[Stored data entries]
################
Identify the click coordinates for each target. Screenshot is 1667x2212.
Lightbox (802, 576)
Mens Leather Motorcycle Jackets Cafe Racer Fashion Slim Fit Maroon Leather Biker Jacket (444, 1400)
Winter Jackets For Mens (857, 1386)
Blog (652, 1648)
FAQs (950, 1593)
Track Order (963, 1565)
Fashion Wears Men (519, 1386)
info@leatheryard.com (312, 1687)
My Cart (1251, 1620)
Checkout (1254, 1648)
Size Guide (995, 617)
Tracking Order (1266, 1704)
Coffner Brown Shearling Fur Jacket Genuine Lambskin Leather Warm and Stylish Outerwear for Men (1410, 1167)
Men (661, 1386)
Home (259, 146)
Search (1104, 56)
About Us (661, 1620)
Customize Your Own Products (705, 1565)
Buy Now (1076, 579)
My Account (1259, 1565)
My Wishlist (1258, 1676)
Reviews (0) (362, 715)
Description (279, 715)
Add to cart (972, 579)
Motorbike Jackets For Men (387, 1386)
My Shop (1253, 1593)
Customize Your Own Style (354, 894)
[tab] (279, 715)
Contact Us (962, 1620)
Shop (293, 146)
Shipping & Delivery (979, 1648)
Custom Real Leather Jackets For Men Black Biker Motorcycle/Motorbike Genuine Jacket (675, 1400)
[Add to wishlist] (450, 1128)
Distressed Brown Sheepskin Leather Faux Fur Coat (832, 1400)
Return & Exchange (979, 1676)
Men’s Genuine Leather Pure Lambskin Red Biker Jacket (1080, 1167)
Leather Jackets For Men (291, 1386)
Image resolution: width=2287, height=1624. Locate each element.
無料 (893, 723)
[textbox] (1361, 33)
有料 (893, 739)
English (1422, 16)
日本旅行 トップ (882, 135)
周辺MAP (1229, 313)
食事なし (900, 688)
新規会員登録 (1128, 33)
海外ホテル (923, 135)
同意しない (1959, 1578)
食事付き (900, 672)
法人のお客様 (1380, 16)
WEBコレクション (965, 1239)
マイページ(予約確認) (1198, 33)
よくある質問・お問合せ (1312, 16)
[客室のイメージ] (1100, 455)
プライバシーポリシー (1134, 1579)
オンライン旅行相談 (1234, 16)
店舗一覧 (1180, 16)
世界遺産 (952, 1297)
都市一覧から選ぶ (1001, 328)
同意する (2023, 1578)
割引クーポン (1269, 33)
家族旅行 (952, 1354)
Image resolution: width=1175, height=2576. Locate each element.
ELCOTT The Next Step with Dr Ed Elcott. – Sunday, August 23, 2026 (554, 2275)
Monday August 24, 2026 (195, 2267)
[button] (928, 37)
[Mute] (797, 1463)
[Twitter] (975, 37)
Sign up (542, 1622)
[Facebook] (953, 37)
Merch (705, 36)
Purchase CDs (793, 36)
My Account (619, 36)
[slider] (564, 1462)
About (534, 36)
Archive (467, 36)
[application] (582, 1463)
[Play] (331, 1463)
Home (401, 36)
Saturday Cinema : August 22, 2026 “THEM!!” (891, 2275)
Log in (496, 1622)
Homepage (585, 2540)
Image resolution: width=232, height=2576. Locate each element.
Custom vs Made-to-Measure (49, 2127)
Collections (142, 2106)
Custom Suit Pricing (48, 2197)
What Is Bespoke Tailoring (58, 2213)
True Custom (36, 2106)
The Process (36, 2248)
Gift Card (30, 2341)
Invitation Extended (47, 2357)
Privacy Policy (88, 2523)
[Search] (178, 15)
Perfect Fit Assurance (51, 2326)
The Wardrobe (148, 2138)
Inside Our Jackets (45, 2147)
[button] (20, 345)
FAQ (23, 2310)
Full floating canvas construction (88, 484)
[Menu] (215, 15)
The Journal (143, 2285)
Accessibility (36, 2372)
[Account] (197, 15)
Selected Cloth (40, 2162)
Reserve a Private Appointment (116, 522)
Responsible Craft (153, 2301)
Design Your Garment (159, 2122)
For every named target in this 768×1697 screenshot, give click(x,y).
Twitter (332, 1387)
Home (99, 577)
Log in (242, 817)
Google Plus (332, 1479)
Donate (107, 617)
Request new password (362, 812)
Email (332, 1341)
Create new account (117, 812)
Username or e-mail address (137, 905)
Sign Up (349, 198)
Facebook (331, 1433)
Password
################
= Task brief =
Every entry is to be printed exactly as given.

= Answer section =
Identify the click coordinates for each target. Screenshot is 1667x2212.
Lightbox (802, 576)
Mens Leather Motorcycle Jackets Cafe Racer Fashion Slim Fit Maroon Leather Biker Jacket (444, 1400)
Winter Jackets For Mens (857, 1386)
Blog (652, 1648)
FAQs (950, 1593)
Track Order (963, 1565)
Fashion Wears Men (519, 1386)
info@leatheryard.com (312, 1687)
My Cart (1251, 1620)
Checkout (1254, 1648)
Size Guide (995, 617)
Tracking Order (1266, 1704)
Coffner Brown Shearling Fur Jacket Genuine Lambskin Leather Warm and Stylish Outerwear for Men (1410, 1167)
Men (661, 1386)
Home (259, 146)
Search (1104, 56)
About Us (661, 1620)
Customize Your Own Products (705, 1565)
Buy Now (1076, 579)
My Account (1259, 1565)
My Wishlist (1258, 1676)
Reviews (0) (362, 715)
Description (279, 715)
Add to cart (972, 579)
Motorbike Jackets For Men (387, 1386)
My Shop (1253, 1593)
Customize Your Own Style (354, 894)
[tab] (279, 715)
Contact Us (962, 1620)
Shop (293, 146)
Shipping & Delivery (979, 1648)
Custom Real Leather Jackets For Men Black Biker Motorcycle/Motorbike Genuine Jacket (675, 1400)
[Add to wishlist] (450, 1128)
Distressed Brown Sheepskin Leather Faux Fur Coat (832, 1400)
Return & Exchange (979, 1676)
Men’s Genuine Leather Pure Lambskin Red Biker Jacket (1080, 1167)
Leather Jackets For Men (291, 1386)
Image resolution: width=2287, height=1624. Locate each element.
無料 (893, 723)
[textbox] (1361, 33)
有料 (893, 739)
English (1422, 16)
日本旅行 トップ (882, 135)
周辺MAP (1229, 313)
食事なし (900, 688)
新規会員登録 (1128, 33)
海外ホテル (923, 135)
同意しない (1959, 1578)
食事付き (900, 672)
法人のお客様 (1380, 16)
WEBコレクション (965, 1239)
マイページ(予約確認) (1198, 33)
よくある質問・お問合せ (1312, 16)
[客室のイメージ] (1100, 455)
プライバシーポリシー (1134, 1579)
オンライン旅行相談 (1234, 16)
店舗一覧 (1180, 16)
世界遺産 (952, 1297)
都市一覧から選ぶ (1001, 328)
同意する (2023, 1578)
割引クーポン (1269, 33)
家族旅行 (952, 1354)
Image resolution: width=1175, height=2576. Locate each element.
ELCOTT The Next Step with Dr Ed Elcott. – Sunday, August 23, 2026 (554, 2275)
Monday August 24, 2026 (195, 2267)
[button] (928, 37)
[Mute] (797, 1463)
[Twitter] (975, 37)
Sign up (542, 1622)
[Facebook] (953, 37)
Merch (705, 36)
Purchase CDs (793, 36)
My Account (619, 36)
[slider] (564, 1462)
About (534, 36)
Archive (467, 36)
[application] (582, 1463)
[Play] (331, 1463)
Home (401, 36)
Saturday Cinema : August 22, 2026 “THEM!!” (891, 2275)
Log in (496, 1622)
Homepage (585, 2540)
Image resolution: width=232, height=2576. Locate each element.
Custom vs Made-to-Measure (49, 2127)
Collections (142, 2106)
Custom Suit Pricing (48, 2197)
What Is Bespoke Tailoring (58, 2213)
True Custom (36, 2106)
The Process (36, 2248)
Gift Card (30, 2341)
Invitation Extended (47, 2357)
Privacy Policy (88, 2523)
[Search] (178, 15)
Perfect Fit Assurance (51, 2326)
The Wardrobe (148, 2138)
Inside Our Jackets (45, 2147)
[button] (20, 345)
FAQ (23, 2310)
Full floating canvas construction (88, 484)
[Menu] (215, 15)
The Journal (143, 2285)
Accessibility (36, 2372)
[Account] (197, 15)
Selected Cloth (40, 2162)
Reserve a Private Appointment (116, 522)
Responsible Craft (153, 2301)
Design Your Garment (159, 2122)
For every named target in this 768×1697 screenshot, give click(x,y).
Twitter (332, 1387)
Home (99, 577)
Log in (242, 817)
Google Plus (332, 1479)
Donate (107, 617)
Request new password (362, 812)
Email (332, 1341)
Create new account (117, 812)
Username or e-mail address (137, 905)
Sign Up (349, 198)
Facebook (331, 1433)
Password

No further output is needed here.